Wisely the authors don’t propose to delve deeper into the symbolism, meaning and all the debates raging around ‘the veil’, as fully explicating the history and then trying to find quotes in the Koran or the hadith to back up all the different opinions would keep us here till Doomsday.

Their book is not about Islamic beliefs and customs, it has the narrower focus of being about Muslim opinions about the West, in this case, Eastern views about Western women.

Islamic fundamentalists (and, the authors emphasise, Orthodox Jews) regard women’s dress and behaviour in the West as little better than prostitutes’. Here we’re back to Sayid Qutb’s opinion that Western immorality isn’t just bad, but degrades human beings to a level lower than animals. Animals don’t know any better, but humans do, and to reject what they know (of God’s demands for respect and morality) means they forfeit their humanity.

Also, in a patriarchal society, a woman is the ‘protected jewel’ in the crown of a man’s honour. Which means that how a man protects and defends his woman is a large part of his honour or identity. And here’s the point: Western men who relate to Western women as if they were just other citizens without any of the respect due to them in a Muslim country, show that they lack even the most basic sense of honour.

Wahhabism and Saudi Arabia

Three packed little pages which describe the alliance in the eighteenth century of fiercely puritanical preacher Muhammad Ibn Abd al-Wahhab and warlord Muhammad Ibn Saud. The warlord adopted the puritanical beliefs of the preacher and together they conquered the Holy Places. Then a lot of history as first the Ottomans and then the British took control of the Saudi peninsula, but by shrewd manoeuvring the family of the Sauds took control of the new kingdom and imposed an extremely fierce version of Islam on their population.

Then came the discovery of oil and these phenomenally strict Puritans found themselves among the richest people in the world. The result, say Buruma and Margalit, is an uneasy form of ‘officially sanctioned hypocrisy’, where the Saudi authorities impose a strict morality in public but live like Roman emperors in the privacy of their own palaces, or in their mansions in London and New York.

Saudi ‘hypocrisy’ would be of limited interest or importance if it weren’t for the fact that in the last decades of the twentieth century the Saudis began to export their form of intolerant Islam. As of 2004 the authors thought that:

Saudi Arabia is now the prime source of fundamentalist, puritanical ideology affecting Muslims everywhere, from North Africa to Indonesia.

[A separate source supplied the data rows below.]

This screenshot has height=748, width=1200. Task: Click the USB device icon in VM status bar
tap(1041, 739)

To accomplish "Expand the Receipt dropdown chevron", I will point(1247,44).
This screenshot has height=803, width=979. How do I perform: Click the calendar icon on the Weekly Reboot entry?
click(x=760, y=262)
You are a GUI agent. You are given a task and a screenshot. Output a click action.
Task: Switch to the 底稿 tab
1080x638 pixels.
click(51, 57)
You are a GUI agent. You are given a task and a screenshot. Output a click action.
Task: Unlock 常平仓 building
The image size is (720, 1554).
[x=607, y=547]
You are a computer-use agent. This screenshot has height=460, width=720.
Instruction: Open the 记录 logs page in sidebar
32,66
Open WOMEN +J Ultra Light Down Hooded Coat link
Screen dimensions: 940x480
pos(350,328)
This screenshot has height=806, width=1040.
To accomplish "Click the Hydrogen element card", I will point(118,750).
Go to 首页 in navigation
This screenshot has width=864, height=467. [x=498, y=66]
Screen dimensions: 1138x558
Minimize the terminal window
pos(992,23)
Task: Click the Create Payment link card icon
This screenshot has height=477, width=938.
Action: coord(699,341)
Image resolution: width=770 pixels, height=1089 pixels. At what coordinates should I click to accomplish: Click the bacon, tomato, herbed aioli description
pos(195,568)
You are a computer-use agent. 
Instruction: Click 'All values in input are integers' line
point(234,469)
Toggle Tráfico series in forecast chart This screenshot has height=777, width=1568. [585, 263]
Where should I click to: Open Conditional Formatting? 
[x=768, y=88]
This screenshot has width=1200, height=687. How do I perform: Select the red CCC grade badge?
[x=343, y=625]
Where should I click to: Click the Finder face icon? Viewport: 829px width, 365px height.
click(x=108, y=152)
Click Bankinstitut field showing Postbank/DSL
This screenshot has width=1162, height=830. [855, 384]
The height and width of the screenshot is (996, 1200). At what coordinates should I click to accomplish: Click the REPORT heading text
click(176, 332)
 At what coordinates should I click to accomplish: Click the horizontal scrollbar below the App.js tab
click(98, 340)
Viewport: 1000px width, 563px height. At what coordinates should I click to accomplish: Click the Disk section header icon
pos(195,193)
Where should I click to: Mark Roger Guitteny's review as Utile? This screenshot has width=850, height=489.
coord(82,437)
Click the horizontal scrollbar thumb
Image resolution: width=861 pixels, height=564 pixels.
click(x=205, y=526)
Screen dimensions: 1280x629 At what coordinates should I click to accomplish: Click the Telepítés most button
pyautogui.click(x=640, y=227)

Oil money is used to promote religious radicalism around the world… (p.136)

That was 20 years ago, the trend has only increased since then, with Saudi involved not only in the Arab Spring uprisings and aftermaths, funding groups in Tunisia, Libya and Egypt, but also bankrolling sides in the ruinous civil wars in Syria and Yemen; and that’s before accounting for their promotion of their particularly virulent purist form of Islam in Muslim countries across North Africa and central Asia and into the Far East, in countries like Indonesia and Malaysia. And part of the package is a virulently anti-Western Occidentalist message.

6. Seeds of Revolution

A 12-page chapter on how the main venom of Occidentalism falls, even more than on distant America, on Israel. Eccentrically, they tackle this vast bottomless subject via a little known, unimportant novel published by the Theodor Herzl (1860 to 1904), the Austro-Hungarian Jewish journalist who was the father of modern political Zionism.

The Encyclopedia Britannica defines Zionism as a Jewish nationalist movement, originating in central and eastern Europe, that had for its goal the creation of a Jewish national state in Palestine, the ancient homeland of the Jews.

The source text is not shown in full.